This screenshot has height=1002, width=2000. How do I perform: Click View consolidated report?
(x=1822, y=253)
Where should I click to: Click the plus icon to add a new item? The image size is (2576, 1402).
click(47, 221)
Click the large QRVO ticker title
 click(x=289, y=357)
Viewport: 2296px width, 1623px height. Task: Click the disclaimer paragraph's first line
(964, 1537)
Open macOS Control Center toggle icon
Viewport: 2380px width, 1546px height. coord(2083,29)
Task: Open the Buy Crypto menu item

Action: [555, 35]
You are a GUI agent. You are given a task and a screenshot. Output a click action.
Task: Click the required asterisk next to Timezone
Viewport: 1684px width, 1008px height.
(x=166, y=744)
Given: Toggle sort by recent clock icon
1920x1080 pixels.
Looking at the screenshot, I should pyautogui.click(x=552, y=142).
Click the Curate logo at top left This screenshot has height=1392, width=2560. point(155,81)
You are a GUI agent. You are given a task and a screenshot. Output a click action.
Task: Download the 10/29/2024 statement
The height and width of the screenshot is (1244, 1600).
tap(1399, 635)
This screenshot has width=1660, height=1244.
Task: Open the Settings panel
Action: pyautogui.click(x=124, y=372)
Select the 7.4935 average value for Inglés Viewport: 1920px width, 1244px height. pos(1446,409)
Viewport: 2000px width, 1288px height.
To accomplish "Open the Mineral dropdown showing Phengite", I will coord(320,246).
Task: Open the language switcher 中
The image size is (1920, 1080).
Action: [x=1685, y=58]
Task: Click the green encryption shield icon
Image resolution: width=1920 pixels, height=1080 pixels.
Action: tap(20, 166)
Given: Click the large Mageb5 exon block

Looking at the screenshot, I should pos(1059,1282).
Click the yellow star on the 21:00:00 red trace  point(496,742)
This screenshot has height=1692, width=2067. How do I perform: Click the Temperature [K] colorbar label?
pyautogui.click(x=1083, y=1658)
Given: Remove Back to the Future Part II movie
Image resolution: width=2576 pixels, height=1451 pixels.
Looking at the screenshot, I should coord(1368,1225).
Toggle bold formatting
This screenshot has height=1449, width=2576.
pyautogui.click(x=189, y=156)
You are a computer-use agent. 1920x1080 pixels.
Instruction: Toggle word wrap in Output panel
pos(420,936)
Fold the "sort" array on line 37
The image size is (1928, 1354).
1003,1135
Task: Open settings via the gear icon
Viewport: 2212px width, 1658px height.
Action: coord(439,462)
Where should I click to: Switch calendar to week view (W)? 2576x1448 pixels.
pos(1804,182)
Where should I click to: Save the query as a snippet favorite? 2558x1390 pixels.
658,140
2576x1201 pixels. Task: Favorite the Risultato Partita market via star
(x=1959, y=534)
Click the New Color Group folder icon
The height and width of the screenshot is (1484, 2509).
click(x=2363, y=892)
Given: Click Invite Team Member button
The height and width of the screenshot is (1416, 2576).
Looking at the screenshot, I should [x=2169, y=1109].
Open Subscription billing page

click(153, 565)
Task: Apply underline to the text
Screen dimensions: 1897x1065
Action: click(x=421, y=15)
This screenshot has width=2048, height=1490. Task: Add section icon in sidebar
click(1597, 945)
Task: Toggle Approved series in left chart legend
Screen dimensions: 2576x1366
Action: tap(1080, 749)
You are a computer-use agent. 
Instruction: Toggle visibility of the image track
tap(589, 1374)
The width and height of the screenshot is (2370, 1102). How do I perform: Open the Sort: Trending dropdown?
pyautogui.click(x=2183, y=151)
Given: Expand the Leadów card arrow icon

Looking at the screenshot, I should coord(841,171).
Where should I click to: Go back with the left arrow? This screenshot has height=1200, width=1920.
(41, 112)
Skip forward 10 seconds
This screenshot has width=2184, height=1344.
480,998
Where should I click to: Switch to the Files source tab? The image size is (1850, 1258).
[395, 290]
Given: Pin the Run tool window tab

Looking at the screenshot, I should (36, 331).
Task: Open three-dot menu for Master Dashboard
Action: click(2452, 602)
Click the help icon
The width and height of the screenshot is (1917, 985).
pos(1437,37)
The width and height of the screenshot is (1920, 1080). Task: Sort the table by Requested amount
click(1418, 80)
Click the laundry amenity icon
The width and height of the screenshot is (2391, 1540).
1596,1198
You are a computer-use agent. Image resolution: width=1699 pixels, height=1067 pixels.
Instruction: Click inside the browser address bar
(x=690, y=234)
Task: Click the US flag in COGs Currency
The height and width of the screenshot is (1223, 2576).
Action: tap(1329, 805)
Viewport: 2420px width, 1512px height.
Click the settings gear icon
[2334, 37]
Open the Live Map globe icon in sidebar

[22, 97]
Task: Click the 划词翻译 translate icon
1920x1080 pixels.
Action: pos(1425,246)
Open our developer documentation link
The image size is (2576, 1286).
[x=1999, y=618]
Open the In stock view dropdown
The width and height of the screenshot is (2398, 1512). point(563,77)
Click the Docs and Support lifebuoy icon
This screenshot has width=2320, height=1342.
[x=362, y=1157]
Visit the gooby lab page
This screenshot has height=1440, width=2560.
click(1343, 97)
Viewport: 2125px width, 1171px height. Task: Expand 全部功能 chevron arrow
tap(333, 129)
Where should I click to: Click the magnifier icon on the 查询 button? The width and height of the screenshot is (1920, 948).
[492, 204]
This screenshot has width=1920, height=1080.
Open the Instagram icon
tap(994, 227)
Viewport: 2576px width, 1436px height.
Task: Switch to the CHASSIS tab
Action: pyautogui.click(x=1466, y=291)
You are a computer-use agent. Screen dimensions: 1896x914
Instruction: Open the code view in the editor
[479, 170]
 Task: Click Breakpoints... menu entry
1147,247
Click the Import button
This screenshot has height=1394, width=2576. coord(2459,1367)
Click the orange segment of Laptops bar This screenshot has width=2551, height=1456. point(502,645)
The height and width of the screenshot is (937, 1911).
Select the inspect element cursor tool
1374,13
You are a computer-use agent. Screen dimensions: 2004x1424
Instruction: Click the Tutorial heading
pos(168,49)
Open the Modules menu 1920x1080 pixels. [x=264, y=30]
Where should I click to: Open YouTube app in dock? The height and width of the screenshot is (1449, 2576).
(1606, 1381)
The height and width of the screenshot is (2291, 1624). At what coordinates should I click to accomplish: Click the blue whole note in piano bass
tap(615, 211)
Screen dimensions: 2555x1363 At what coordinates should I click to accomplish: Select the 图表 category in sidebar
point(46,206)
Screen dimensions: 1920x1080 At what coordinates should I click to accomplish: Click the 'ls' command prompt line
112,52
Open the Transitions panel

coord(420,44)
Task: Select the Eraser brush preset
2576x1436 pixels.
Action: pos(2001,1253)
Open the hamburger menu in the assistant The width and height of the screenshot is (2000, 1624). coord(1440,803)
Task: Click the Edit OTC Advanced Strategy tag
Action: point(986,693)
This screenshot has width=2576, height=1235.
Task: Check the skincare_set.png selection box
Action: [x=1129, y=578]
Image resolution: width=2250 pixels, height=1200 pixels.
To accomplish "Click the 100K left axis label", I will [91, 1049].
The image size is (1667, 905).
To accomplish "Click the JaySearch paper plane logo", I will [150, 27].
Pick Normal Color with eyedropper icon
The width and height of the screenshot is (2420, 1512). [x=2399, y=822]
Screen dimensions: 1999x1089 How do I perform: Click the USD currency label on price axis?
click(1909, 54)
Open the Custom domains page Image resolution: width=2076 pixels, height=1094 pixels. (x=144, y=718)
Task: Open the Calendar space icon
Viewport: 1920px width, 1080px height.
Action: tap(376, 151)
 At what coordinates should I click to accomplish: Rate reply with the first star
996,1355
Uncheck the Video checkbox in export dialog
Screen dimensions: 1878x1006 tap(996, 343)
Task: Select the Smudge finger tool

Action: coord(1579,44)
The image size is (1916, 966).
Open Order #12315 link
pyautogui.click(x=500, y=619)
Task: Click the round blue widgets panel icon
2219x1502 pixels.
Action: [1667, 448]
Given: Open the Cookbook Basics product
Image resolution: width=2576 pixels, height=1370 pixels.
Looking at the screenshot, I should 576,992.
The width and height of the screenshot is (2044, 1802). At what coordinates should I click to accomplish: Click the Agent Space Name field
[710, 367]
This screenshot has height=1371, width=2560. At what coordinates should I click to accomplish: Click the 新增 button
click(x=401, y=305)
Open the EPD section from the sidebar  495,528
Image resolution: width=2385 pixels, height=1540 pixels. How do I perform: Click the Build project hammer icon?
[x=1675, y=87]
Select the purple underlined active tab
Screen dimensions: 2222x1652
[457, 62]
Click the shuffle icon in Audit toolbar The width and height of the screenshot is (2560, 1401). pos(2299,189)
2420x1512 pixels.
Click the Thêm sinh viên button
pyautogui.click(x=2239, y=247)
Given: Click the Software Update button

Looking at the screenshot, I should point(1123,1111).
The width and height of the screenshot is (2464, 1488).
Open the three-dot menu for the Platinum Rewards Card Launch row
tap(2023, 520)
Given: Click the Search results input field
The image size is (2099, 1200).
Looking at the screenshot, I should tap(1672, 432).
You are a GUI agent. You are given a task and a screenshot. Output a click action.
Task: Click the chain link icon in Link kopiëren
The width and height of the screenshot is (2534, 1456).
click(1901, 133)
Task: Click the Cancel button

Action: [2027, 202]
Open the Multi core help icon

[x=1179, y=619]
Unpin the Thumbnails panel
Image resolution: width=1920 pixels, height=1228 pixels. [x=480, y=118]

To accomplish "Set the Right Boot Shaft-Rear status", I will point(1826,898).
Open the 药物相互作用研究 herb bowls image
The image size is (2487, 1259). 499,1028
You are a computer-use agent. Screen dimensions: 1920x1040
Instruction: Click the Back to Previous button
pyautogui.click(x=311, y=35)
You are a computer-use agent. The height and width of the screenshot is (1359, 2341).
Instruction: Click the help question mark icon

Try it →
Output must consist only of the listing's lines from the first through the line with "You are a computer-use agent. 1920x1080", reproduced word for word.

Your solution →
This screenshot has height=1002, width=2000. How do I perform: Click View consolidated report?
(x=1822, y=253)
Where should I click to: Click the plus icon to add a new item? The image size is (2576, 1402).
click(47, 221)
Click the large QRVO ticker title
 click(x=289, y=357)
Viewport: 2296px width, 1623px height. Task: Click the disclaimer paragraph's first line
(964, 1537)
Open macOS Control Center toggle icon
Viewport: 2380px width, 1546px height. coord(2083,29)
Task: Open the Buy Crypto menu item

Action: [555, 35]
You are a GUI agent. You are given a task and a screenshot. Output a click action.
Task: Click the required asterisk next to Timezone
Viewport: 1684px width, 1008px height.
(x=166, y=744)
Given: Toggle sort by recent clock icon
1920x1080 pixels.
Looking at the screenshot, I should pyautogui.click(x=552, y=142).
Click the Curate logo at top left This screenshot has height=1392, width=2560. point(155,81)
You are a GUI agent. You are given a task and a screenshot. Output a click action.
Task: Download the 10/29/2024 statement
The height and width of the screenshot is (1244, 1600).
tap(1399, 635)
This screenshot has width=1660, height=1244.
Task: Open the Settings panel
Action: pyautogui.click(x=124, y=372)
Select the 7.4935 average value for Inglés Viewport: 1920px width, 1244px height. pos(1446,409)
Viewport: 2000px width, 1288px height.
To accomplish "Open the Mineral dropdown showing Phengite", I will coord(320,246).
Task: Open the language switcher 中
The image size is (1920, 1080).
Action: [x=1685, y=58]
Task: Click the green encryption shield icon
Image resolution: width=1920 pixels, height=1080 pixels.
Action: tap(20, 166)
Given: Click the large Mageb5 exon block

Looking at the screenshot, I should pos(1059,1282).
Click the yellow star on the 21:00:00 red trace  point(496,742)
This screenshot has height=1692, width=2067. How do I perform: Click the Temperature [K] colorbar label?
pyautogui.click(x=1083, y=1658)
Given: Remove Back to the Future Part II movie
Image resolution: width=2576 pixels, height=1451 pixels.
Looking at the screenshot, I should coord(1368,1225).
Toggle bold formatting
This screenshot has height=1449, width=2576.
pyautogui.click(x=189, y=156)
You are a computer-use agent. 1920x1080 pixels.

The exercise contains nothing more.